GPU Cluster Time-Slicing	Dynamically allocates and reallocates GPUs among workspaces/workloads to avoid idle capacity. Enables multiple workloads to share GPUs efficiently, reduces idle GPU capacity, and improves overall cluster utilization.
Dynamic GPU Provisioning in a Workspace	Assigns GPUs on demand within a workspace based on workload needs. Allocates GPUs only when needed, supports heterogeneous GPU types, and works within workspace quotas and policies.
GPU Bursting	Temporarily expands GPU capacity by borrowing from other clusters during demand spikes. Handles sudden workload spikes, utilizes spare capacity from multiple clusters, and supports flexible scaling.
Preemption, Idle Timeout, Priority/Fairness Allocations	Applies scheduling rules to reclaim and redistribute GPUs for fairness and efficiency. Reclaims idle or low-priority resources, supports workload prioritization, and enforces fairness across tenants.
GPU Inventory Schedule Management	Tracks, schedules, and manages available GPU assets across clusters/clouds in real time. Maintains live GPU availability data, assists in capacity planning, and supports automated allocation.

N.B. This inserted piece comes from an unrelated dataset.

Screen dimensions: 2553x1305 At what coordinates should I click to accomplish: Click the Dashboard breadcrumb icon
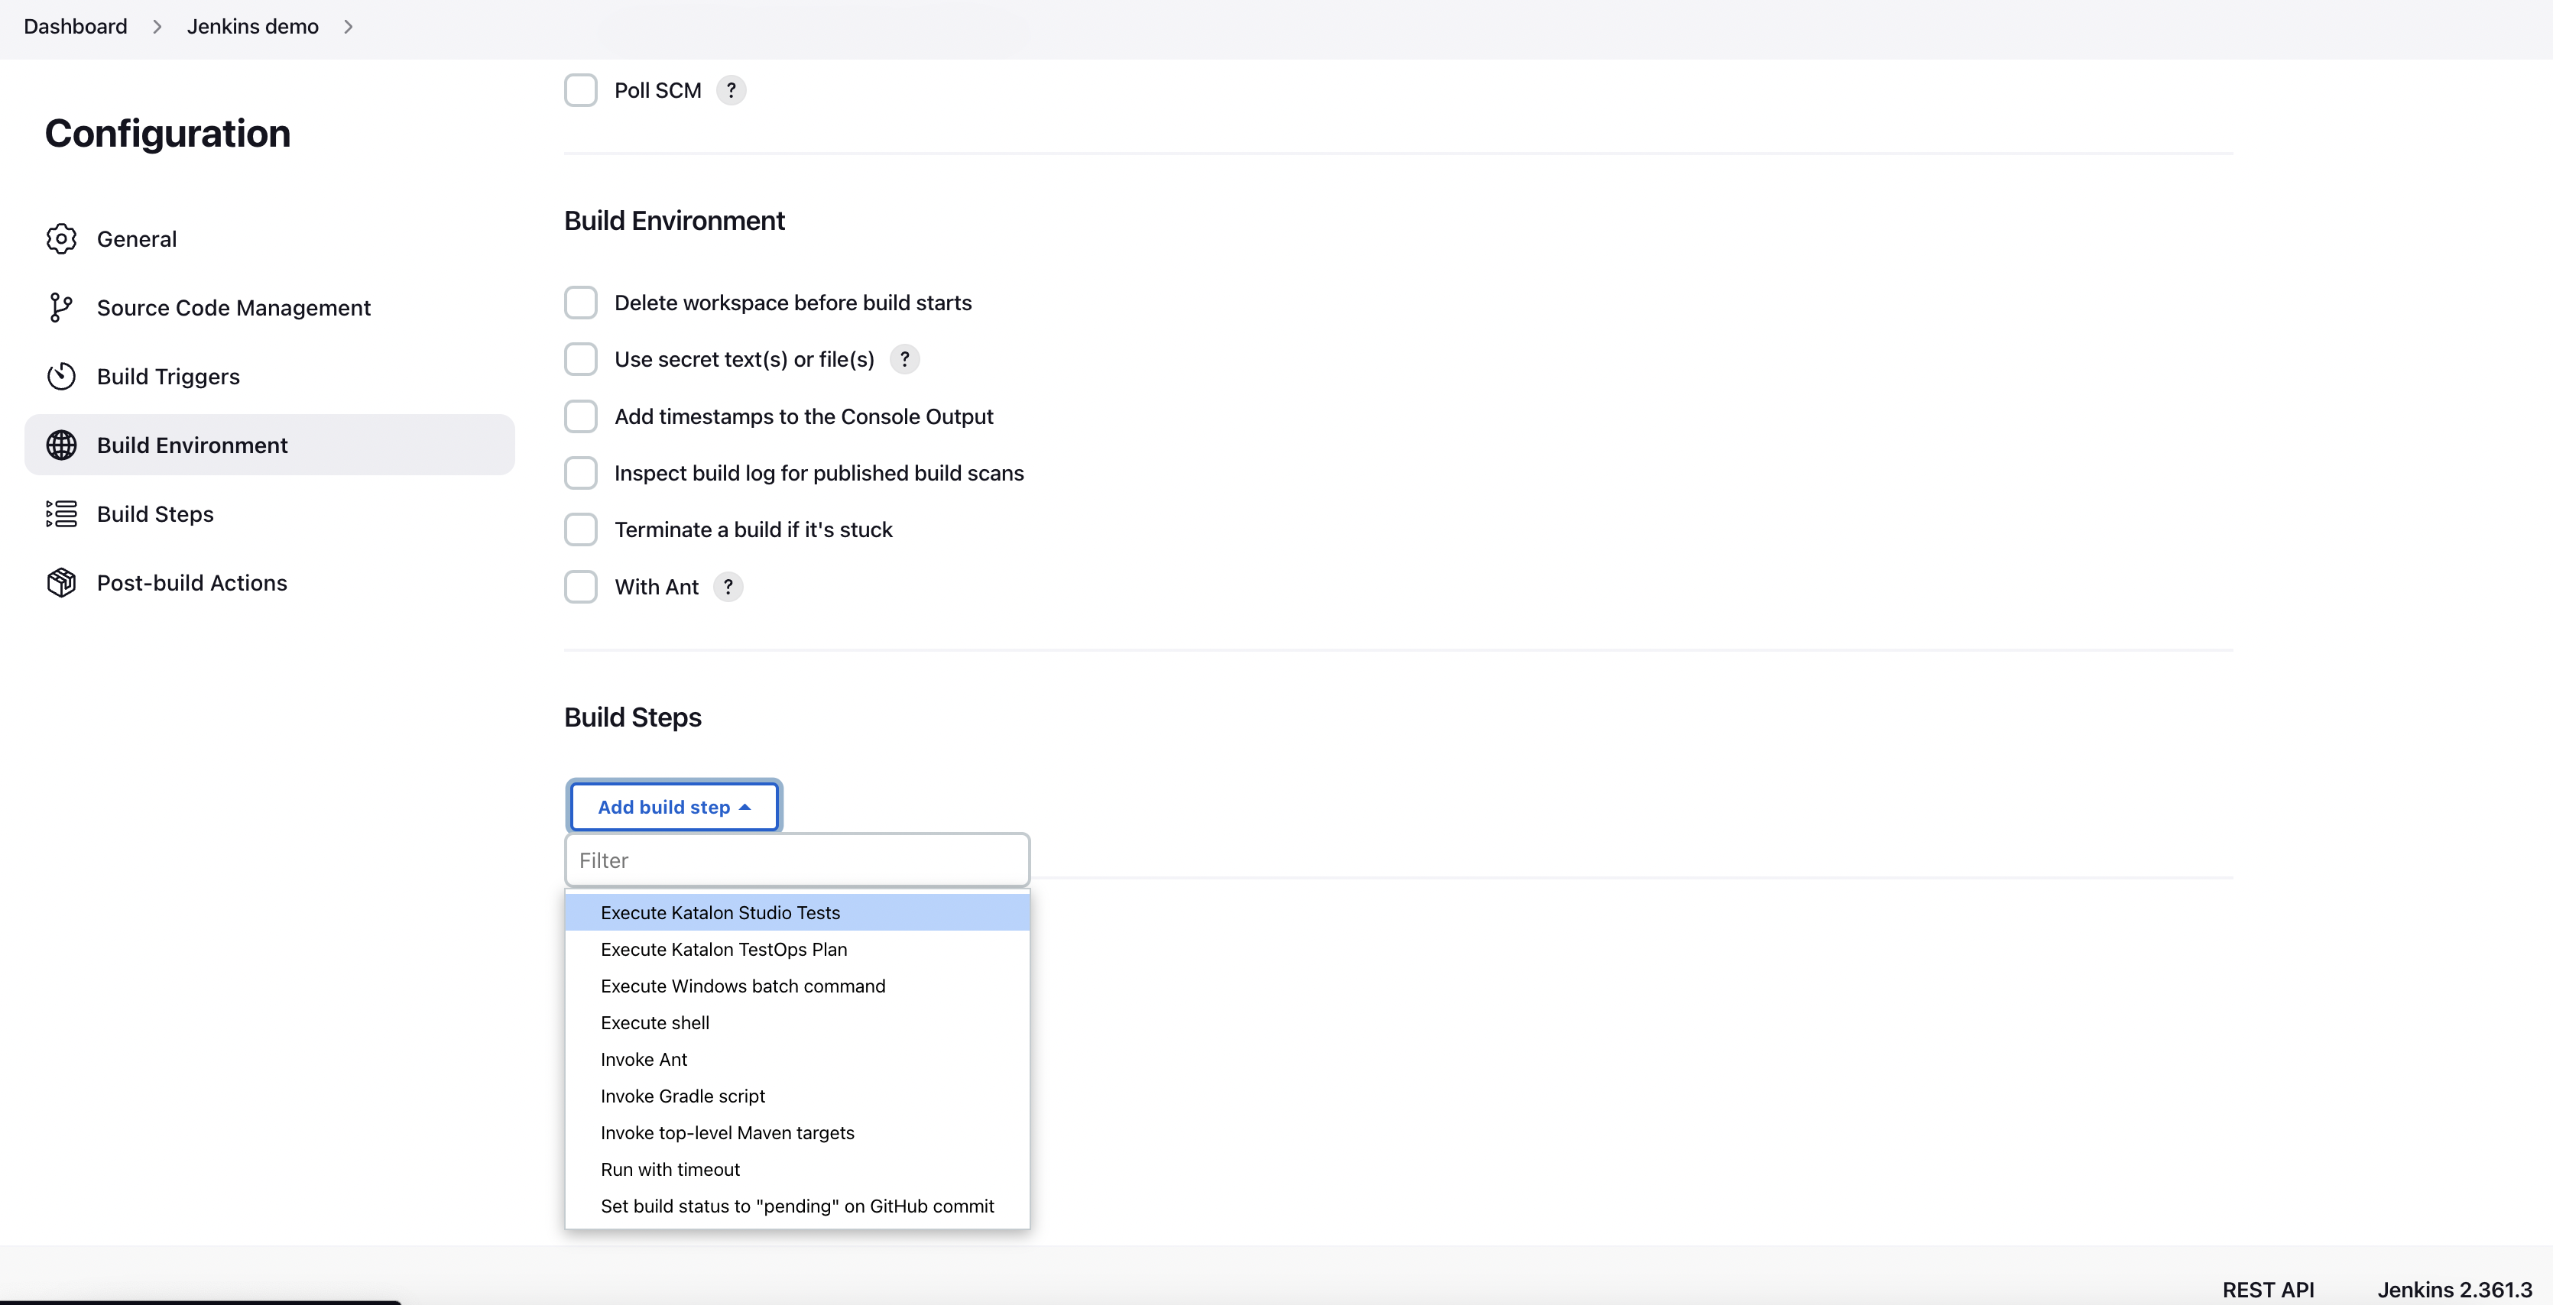pyautogui.click(x=155, y=27)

Dynamic Node Pools and Nodes	Enables agile creation and management of GPU-equipped node pools and individual nodes. Scales GPU nodes automatically, supports mixed GPU types, and works with multi-cluster environments.
Multi-Cloud Multi-Cluster Workspace	Extends workspaces and GPU resources across multiple cloud and on-prem environments. Enables hybrid cloud GPU deployments, cross-cluster resource sharing, and single-pane management.

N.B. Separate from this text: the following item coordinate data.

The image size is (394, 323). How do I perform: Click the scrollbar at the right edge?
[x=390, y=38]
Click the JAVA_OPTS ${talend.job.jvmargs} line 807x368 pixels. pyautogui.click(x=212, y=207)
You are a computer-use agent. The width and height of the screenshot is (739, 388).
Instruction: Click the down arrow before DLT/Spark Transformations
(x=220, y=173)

Slice/Workspace Overlay Network	Connects workloads securely across clusters with low-latency access. Offers secure tenant-aware networking, simplified service discovery, and maintains isolation.
Multi-Tenant Control Plane	Manages multiple tenants in shared clusters with unified governance. Supports tenant-level isolation, centralized policy enforcement, and shared infrastructure.

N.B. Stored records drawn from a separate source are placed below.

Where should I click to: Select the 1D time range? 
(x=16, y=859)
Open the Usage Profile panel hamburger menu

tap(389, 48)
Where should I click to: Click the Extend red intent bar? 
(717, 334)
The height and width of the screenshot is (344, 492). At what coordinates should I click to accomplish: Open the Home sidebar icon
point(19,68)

GPU Provision Requests (GPR) Management	Handles formal requests and approvals for GPU allocations for Workspaces. Automates resource requests, supports approval flows, and integrates with templates.
Workspace Provision Requests	Automates creation of tenant workspaces with governance settings. Includes GPU quota settings, integrates with onboarding, and automates workspace setup.
AI Workload/GPU Observability	Monitors workloads and GPU performance in real time. Provides real-time metrics, framework-level monitoring, and NVIDIA DCGM integration.
Scalable Inference Endpoints	Deploys and manages production-ready inference services. Supports autoscaling and versioning, multi-backend inference, and uses KServe/vLLM/Dynamo.
Smart Scaler for Inference	Predictively scales inference workloads to balance cost and latency. Learns workload patterns, reduces cost, and improves latency using RL-based scaling.
Workspace Policies	Applies policies and compliance rules across workspaces. Ensures policy enforcement, compliance monitoring, and RBAC governance.
Self-Service Portals	Allows admins and users to manage resources via intuitive interfaces. Features intuitive UI, low operational overhead, and self-provisioning capabilities.
EGS Core API/SDK	Provides APIs and SDKs for integrating EGS into workflows. Enables programmatic management, integration, and automation support.